• EXERCISE OBJECTIVE
Write out the listing below word for word.

• THE INPUT
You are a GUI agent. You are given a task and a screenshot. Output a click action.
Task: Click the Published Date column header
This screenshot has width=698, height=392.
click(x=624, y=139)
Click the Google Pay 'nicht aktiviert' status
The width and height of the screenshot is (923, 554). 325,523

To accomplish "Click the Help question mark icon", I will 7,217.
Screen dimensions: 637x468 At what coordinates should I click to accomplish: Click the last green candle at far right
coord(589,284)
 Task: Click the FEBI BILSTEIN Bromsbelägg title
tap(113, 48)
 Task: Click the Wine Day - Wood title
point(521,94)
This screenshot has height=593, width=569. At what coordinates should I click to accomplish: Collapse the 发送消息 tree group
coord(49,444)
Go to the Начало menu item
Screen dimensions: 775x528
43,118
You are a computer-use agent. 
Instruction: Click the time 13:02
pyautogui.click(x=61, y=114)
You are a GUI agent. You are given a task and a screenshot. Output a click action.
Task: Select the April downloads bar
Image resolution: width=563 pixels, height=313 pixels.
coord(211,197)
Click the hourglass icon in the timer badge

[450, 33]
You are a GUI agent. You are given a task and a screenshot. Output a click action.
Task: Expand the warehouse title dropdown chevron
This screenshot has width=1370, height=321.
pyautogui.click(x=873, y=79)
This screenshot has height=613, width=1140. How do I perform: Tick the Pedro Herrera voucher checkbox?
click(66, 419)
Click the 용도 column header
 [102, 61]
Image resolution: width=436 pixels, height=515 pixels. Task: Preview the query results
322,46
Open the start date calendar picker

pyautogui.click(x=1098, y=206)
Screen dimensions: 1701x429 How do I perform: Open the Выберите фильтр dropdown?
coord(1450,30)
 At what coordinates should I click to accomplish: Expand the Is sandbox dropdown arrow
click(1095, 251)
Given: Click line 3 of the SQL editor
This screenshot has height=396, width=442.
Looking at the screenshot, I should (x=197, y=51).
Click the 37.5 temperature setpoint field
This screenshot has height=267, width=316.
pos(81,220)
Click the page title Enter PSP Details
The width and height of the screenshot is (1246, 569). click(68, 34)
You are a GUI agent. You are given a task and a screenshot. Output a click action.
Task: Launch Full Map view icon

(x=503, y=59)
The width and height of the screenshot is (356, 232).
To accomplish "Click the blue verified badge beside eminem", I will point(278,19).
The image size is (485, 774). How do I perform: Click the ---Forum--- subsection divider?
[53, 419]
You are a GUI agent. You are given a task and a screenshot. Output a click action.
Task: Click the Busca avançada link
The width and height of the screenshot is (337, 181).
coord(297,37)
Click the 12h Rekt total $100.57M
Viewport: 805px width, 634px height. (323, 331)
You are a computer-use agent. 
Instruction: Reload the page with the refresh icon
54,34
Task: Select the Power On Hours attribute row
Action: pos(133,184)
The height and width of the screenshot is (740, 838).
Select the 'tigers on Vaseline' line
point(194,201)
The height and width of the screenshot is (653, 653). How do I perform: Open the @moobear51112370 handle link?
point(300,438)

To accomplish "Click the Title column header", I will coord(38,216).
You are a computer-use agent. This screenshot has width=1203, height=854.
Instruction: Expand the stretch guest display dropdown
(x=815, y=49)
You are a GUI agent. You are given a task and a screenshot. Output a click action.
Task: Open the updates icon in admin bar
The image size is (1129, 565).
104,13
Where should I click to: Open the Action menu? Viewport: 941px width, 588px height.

• RESULT FOR THIS EXERCISE
You are a GUI agent. You are given a task and a screenshot. Output a click action.
Task: Click the Published Date column header
This screenshot has width=698, height=392.
click(x=624, y=139)
Click the Google Pay 'nicht aktiviert' status
The width and height of the screenshot is (923, 554). 325,523

To accomplish "Click the Help question mark icon", I will 7,217.
Screen dimensions: 637x468 At what coordinates should I click to accomplish: Click the last green candle at far right
coord(589,284)
 Task: Click the FEBI BILSTEIN Bromsbelägg title
tap(113, 48)
 Task: Click the Wine Day - Wood title
point(521,94)
This screenshot has height=593, width=569. At what coordinates should I click to accomplish: Collapse the 发送消息 tree group
coord(49,444)
Go to the Начало menu item
Screen dimensions: 775x528
43,118
You are a computer-use agent. 
Instruction: Click the time 13:02
pyautogui.click(x=61, y=114)
You are a GUI agent. You are given a task and a screenshot. Output a click action.
Task: Select the April downloads bar
Image resolution: width=563 pixels, height=313 pixels.
coord(211,197)
Click the hourglass icon in the timer badge

[450, 33]
You are a GUI agent. You are given a task and a screenshot. Output a click action.
Task: Expand the warehouse title dropdown chevron
This screenshot has width=1370, height=321.
pyautogui.click(x=873, y=79)
This screenshot has height=613, width=1140. How do I perform: Tick the Pedro Herrera voucher checkbox?
click(66, 419)
Click the 용도 column header
 [102, 61]
Image resolution: width=436 pixels, height=515 pixels. Task: Preview the query results
322,46
Open the start date calendar picker

pyautogui.click(x=1098, y=206)
Screen dimensions: 1701x429 How do I perform: Open the Выберите фильтр dropdown?
coord(1450,30)
 At what coordinates should I click to accomplish: Expand the Is sandbox dropdown arrow
click(1095, 251)
Given: Click line 3 of the SQL editor
This screenshot has height=396, width=442.
Looking at the screenshot, I should (x=197, y=51).
Click the 37.5 temperature setpoint field
This screenshot has height=267, width=316.
pos(81,220)
Click the page title Enter PSP Details
The width and height of the screenshot is (1246, 569). click(68, 34)
You are a GUI agent. You are given a task and a screenshot. Output a click action.
Task: Launch Full Map view icon

(x=503, y=59)
The width and height of the screenshot is (356, 232).
To accomplish "Click the blue verified badge beside eminem", I will point(278,19).
The image size is (485, 774). How do I perform: Click the ---Forum--- subsection divider?
[53, 419]
You are a GUI agent. You are given a task and a screenshot. Output a click action.
Task: Click the Busca avançada link
The width and height of the screenshot is (337, 181).
coord(297,37)
Click the 12h Rekt total $100.57M
Viewport: 805px width, 634px height. (323, 331)
You are a computer-use agent. 
Instruction: Reload the page with the refresh icon
54,34
Task: Select the Power On Hours attribute row
Action: pos(133,184)
The height and width of the screenshot is (740, 838).
Select the 'tigers on Vaseline' line
point(194,201)
The height and width of the screenshot is (653, 653). How do I perform: Open the @moobear51112370 handle link?
point(300,438)

To accomplish "Click the Title column header", I will coord(38,216).
You are a computer-use agent. This screenshot has width=1203, height=854.
Instruction: Expand the stretch guest display dropdown
(x=815, y=49)
You are a GUI agent. You are given a task and a screenshot. Output a click action.
Task: Open the updates icon in admin bar
The image size is (1129, 565).
104,13
Where should I click to: Open the Action menu? Viewport: 941px width, 588px height.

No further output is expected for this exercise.